[Source data Boundary: Start]
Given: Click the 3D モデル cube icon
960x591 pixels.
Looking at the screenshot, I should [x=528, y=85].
[Source data Boundary: End]
[Source data Boundary: Start]
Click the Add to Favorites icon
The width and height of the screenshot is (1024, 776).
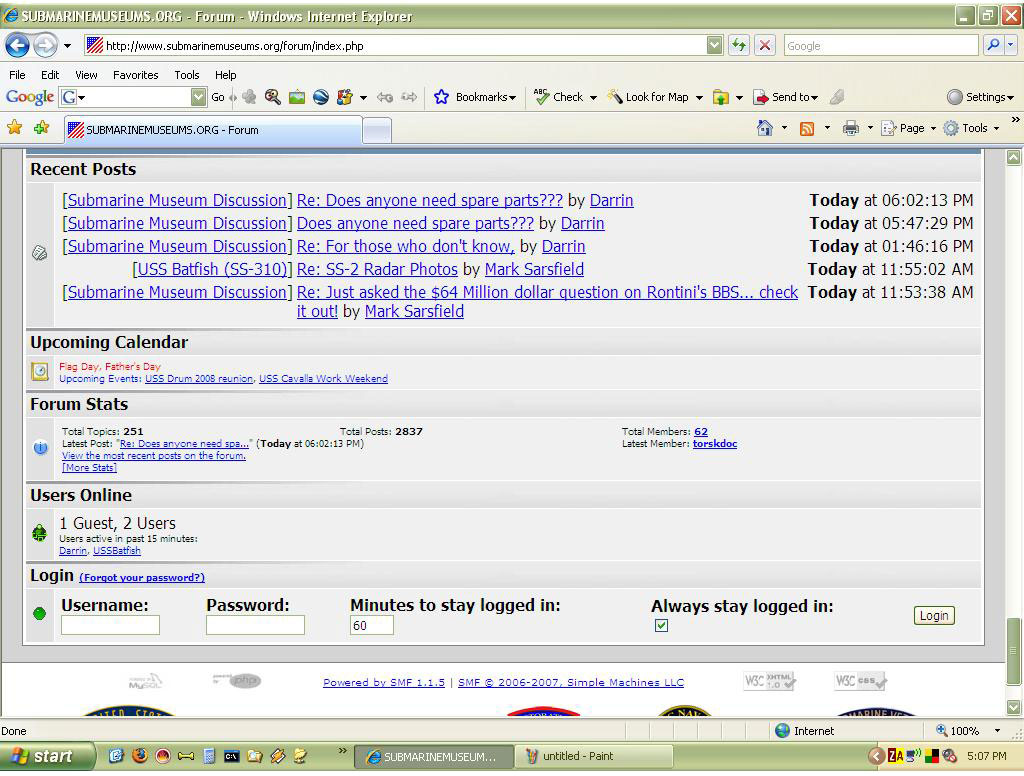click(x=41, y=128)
[Source data Boundary: End]
■ **Required action**
Where does the word "icon" appear in the records? Copy every line that holds it.

■ **Reply**
Given: Click the 3D モデル cube icon
Click the Add to Favorites icon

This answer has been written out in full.